------ SOURCE DOCUMENT
SaltySeaBird · 08/01/2014 21:09

I can understand as I used to love it. Tidy, peaceful house. Nobody to distract me.

Then I had a baby, who turned into a toddler and our house turned a bit chaotic. While I had childcare while I worked, I needed to get out the house. I needed more of a mental switch than her not being there.

Laska42 · 08/01/2014 21:11

orangestripe Thank you .. that talk by Susan Cain nearly made me cry .. I must go and buy the book ..

( if only I could get my boss to watch that that Ted talk)

What fab people you get on MN...

Xmasbaby11 · 08/01/2014 21:11

YANBU. I guess it's not for everyone. But I do think it's the particular company's office environment/culture you are talking about, not all offices, so I would't rule out an office elsewhere.

I have most taught at universities, where we share offices. Teachers are only at their desks on average 2-4 hours a day, and everyone has individual timetables, so there are different combinations of people at any one time. It is a lovely atmosphere and my colleagues are mostly like-minded individuals. We share ideas and talk, mostly about work, and there are some who are genuine friends. I know this is different from everyone being at their desks 9-5.
------------
**YOUR OBJECTIVE:**
Copy out the stretch of the forum thread from "Laska42 · 08/01/2014" through "an office elsewhere.", word for word.
------ RECORD EXTRACTS
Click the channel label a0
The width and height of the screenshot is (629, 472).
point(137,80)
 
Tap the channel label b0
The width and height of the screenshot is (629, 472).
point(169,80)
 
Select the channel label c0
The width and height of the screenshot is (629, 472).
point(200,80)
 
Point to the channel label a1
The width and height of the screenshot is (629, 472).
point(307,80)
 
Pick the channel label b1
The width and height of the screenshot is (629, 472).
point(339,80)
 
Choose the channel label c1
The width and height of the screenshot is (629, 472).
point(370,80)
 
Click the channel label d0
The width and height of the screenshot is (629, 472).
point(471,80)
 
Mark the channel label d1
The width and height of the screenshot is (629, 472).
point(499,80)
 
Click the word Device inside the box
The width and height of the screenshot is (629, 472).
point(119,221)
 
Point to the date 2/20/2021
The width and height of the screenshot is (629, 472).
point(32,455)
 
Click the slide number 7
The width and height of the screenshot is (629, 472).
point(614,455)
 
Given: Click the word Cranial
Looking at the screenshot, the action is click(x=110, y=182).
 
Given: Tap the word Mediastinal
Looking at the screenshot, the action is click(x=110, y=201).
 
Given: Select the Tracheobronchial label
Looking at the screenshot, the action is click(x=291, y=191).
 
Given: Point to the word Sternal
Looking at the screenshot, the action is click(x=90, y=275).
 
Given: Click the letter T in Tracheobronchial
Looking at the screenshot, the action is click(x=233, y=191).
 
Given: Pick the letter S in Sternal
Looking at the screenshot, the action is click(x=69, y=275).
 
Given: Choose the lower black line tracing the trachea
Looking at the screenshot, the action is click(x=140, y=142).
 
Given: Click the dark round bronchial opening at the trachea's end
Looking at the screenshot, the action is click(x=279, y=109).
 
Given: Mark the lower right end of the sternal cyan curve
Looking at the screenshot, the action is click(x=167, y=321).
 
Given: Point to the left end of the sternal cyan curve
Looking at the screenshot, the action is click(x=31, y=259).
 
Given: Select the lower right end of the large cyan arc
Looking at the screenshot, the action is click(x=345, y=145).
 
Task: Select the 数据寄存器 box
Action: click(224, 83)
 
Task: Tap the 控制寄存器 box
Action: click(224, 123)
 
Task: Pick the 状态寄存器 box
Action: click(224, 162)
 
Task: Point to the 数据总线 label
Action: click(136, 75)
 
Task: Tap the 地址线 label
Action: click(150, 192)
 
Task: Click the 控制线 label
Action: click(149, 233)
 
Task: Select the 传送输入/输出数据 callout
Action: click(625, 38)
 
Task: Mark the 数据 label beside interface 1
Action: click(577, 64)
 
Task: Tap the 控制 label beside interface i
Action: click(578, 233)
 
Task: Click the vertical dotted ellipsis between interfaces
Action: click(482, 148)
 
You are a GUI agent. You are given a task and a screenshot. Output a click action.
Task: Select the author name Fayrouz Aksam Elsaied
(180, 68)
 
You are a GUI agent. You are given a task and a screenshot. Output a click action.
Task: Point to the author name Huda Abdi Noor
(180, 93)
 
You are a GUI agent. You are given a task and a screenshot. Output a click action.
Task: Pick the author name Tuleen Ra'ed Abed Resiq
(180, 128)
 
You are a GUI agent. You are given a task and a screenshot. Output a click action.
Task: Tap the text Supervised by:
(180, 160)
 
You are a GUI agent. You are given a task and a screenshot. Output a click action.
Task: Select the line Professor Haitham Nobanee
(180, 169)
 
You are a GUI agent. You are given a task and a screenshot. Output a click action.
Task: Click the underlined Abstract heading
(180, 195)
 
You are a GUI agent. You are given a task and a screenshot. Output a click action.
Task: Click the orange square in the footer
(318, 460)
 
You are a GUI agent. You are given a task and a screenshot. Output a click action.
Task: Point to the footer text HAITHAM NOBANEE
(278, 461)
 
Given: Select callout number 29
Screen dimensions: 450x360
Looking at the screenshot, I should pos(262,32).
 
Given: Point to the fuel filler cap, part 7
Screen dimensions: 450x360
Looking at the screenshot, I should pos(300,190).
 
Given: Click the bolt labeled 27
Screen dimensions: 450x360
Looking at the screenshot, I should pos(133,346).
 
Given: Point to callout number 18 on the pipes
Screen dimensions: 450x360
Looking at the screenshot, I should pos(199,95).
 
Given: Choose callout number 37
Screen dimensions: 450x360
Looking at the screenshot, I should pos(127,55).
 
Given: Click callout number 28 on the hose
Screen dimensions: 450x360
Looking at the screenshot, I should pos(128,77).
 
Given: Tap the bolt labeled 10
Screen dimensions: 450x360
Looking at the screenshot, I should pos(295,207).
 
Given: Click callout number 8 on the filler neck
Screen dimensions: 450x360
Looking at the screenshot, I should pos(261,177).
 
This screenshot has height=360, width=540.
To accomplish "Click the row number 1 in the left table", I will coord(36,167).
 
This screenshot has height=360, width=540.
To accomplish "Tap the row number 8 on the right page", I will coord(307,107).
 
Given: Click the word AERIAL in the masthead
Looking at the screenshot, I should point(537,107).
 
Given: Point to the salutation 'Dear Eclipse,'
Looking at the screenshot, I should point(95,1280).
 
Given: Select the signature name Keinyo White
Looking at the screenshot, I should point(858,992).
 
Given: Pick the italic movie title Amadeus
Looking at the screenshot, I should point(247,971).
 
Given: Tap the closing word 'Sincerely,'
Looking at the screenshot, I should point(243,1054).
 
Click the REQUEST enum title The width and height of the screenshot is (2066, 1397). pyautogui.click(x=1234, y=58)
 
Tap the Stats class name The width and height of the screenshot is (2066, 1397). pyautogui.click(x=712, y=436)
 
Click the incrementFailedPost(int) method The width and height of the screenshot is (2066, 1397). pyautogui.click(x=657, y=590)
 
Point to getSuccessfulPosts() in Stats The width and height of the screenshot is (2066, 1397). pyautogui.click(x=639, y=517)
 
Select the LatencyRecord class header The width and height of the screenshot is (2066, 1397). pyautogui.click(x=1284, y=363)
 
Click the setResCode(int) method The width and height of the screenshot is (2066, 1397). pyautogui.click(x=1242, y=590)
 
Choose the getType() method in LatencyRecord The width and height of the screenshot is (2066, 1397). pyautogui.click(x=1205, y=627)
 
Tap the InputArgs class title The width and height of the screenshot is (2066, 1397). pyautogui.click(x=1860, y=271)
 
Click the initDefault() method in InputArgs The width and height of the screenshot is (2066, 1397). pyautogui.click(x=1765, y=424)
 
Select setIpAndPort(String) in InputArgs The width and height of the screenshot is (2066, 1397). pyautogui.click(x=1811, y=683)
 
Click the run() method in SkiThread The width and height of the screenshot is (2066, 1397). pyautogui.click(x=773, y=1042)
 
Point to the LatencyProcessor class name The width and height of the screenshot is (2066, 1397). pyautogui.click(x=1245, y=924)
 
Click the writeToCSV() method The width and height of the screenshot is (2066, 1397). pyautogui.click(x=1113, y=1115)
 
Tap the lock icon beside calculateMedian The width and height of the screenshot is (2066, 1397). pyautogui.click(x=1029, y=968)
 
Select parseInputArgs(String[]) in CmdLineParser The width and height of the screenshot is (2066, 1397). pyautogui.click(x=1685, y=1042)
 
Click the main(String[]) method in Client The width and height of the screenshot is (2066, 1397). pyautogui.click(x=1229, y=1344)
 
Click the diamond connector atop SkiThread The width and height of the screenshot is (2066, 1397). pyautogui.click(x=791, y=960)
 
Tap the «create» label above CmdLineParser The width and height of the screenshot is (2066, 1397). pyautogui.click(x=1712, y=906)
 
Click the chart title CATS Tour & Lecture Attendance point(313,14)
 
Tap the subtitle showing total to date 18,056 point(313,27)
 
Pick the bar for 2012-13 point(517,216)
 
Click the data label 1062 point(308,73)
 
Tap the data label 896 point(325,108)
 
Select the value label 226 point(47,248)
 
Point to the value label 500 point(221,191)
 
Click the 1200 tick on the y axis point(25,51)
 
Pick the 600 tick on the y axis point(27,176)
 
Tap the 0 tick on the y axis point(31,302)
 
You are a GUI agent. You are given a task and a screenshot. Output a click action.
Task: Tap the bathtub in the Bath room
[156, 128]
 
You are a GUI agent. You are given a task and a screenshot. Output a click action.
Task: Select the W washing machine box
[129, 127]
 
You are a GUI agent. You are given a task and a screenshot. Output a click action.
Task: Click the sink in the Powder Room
------------
**TASK RESULT:**
Laska42 · 08/01/2014 21:11

orangestripe Thank you .. that talk by Susan Cain nearly made me cry .. I must go and buy the book ..

( if only I could get my boss to watch that that Ted talk)

What fab people you get on MN...

Xmasbaby11 · 08/01/2014 21:11

YANBU. I guess it's not for everyone. But I do think it's the particular company's office environment/culture you are talking about, not all offices, so I would't rule out an office elsewhere.